Solche Glückstage kann Martin wirklich zählen. In der Schule hat er Schwierigkeiten mitzukommen, wird hibbelig, als hätte er Hummeln im Hintern; zu Hause erlebt er ständig, wie sich seine Eltern streiten, dass die Fetzen fliegen. „Mir wird schnell alles zu viel. Dann schreie ich rum oder fange an zu zappeln“, sagt er. Martins Nervensystem ist durch die vielen Außenreize überfordert, sein Gehirn unterscheidet nicht zwischen wichtigen und unwichtigen Informationen. Alles was er sieht und hört, strömt ungefiltert auf ihn ein. Aufmerksamkeits-Defizit-Hyperaktivitätsstörung, kurz ADHS, nennen das die Experten. Weil er sich nicht fokussieren kann, macht Martin Fehler in seinen Schularbeiten, bekommt schlechte Noten, wird ständig ermahnt. Lob ist rar in seinem Leben.

Aber heute bekommt er sogar tosenden Applaus. Fünf Jungen, etwa im gleichen Alter wie Martin, sitzen neben ihren wuscheligen Therapeuten auf der saftgrünen Maiwiese und klatschen anhaltend Beifall für Martins Parcours-Übung. „Gut gemacht, Martin“, sagt auch Petra Wörle und der Blondschopf grinst breit.

Vertrauen im Sturm erobert

Petra, eine ansteckend gut gelaunte Mittvierzigerin, leitet die Hunde-Therapie. Shirka ist ihr eigener Hund und steht ihr als Cotherapeutin treu zur Seite. „Shirka hat Martins Vertrauen sofort erobert. Ich hätte wahrscheinlich Wochen dafür gebraucht“, sagt Petra.

Shirka und ihre bellenden Kollegen suchen aktiv den Kontakt zu den Kindern. Deshalb eignen sie sich auch besser als Katze, Pferd, Schildkröte, Lama und Co. für die Therapie von ADHS-Kindern, die sich oft zurückziehen. Völlig ohne Worte mahnt Shirka, wenn Martin zappelig wird. „Sie quietscht dann wie ein Baby“, erzählt er. Im Gegensatz zum Großteil der 750.000 ADHS-Patienten in Deutschland nimmt er keine Medikamente gegen die Krankheit ein. Bei Shirka sind Nebenwirkungen ausgeschlossen.

Gemeinsam auf der Bühne

Dafür ist ihre Überzeugungskraft enorm: Sie konnte Martin sogar zu Auftritten vor Publikum „überreden“. „Das hätte ich mir früher nie zugetraut“, berichtet der Junge. An ihrem großen Tag tauscht das Team Martin/Shirka die grüne Wiese gegen eine Showarena, die mehr als 12.000 Zuschauer fasst. Anstelle des schwarzen Leinenhalsbands trägt die Hündin einen auffällig blau blinkenden Ring um den Hals, und auch Martin hat sich in Schale geworfen – ganz in Schwarz.
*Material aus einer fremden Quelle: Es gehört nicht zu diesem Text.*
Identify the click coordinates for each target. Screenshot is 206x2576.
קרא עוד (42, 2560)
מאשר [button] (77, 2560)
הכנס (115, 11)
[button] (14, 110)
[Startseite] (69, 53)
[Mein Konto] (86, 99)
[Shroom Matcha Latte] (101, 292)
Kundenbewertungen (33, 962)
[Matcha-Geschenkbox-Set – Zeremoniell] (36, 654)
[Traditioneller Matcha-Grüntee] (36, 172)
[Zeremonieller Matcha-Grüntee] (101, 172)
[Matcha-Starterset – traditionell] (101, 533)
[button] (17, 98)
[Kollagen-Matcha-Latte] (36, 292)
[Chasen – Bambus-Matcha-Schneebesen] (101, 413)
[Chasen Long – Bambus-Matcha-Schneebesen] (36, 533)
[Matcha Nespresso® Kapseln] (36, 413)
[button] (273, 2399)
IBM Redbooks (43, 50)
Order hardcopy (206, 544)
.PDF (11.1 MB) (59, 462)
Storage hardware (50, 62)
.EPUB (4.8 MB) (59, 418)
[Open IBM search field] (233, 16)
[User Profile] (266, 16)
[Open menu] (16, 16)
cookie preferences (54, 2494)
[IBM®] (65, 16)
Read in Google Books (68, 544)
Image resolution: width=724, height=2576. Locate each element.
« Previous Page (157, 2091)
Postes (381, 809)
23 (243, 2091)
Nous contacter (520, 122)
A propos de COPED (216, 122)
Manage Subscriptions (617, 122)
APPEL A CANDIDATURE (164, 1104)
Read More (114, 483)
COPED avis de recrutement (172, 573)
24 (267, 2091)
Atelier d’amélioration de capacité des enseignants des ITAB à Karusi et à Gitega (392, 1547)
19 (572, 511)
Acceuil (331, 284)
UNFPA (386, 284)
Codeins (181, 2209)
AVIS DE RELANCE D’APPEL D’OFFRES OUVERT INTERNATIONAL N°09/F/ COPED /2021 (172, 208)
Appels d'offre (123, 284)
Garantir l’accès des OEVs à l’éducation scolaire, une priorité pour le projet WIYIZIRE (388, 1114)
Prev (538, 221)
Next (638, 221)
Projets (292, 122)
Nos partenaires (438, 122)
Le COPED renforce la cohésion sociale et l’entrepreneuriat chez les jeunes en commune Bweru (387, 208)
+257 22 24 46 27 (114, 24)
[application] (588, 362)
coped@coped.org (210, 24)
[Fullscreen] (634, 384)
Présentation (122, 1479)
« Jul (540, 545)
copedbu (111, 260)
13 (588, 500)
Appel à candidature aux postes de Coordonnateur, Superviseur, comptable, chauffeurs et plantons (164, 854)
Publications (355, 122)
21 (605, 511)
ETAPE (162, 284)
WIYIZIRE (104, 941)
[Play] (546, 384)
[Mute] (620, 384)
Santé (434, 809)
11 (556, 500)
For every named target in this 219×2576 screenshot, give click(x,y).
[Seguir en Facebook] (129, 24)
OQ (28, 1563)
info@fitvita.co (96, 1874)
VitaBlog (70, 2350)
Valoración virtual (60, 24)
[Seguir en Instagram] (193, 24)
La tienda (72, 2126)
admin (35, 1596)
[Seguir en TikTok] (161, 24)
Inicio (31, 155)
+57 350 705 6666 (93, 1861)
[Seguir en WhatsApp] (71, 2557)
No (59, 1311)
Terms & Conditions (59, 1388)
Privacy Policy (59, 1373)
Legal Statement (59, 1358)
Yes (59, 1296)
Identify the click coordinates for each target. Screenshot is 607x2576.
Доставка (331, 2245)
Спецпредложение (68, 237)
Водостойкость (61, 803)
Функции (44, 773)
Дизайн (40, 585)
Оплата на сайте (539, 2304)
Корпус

Im Takt von „She’s got nothing on“ stolzieren die beiden mit 14 weiteren Hund-Kind-Teams dort ein, wo normalerweise Beyoncé und Robbie Williams auf der Bühne posen. Nur Martins angespannter Gesichtsausdruck verrät seine Nervosität.

„Platz“, ruft er mit Nachdruck und Shirka lässt sich prompt auf den Boden fallen, während Martin stramm weitermarschiert. Ein kurzer, verstohlener Kontrollblick gibt ihm Sicherheit, dass seine Freundin brav an Ort und Stelle liegen bleibt – aufgereiht in einer Kette mit 14 weiteren Vierbeinern. Die 180-Grad-Drehung macht er flink auf den Zehenspitzen. „Hier!“, fast zeitgleich quietscht Martin das Schlusskommando im Chor mit den anderen Kindern. Und Shirka rast zu ihm.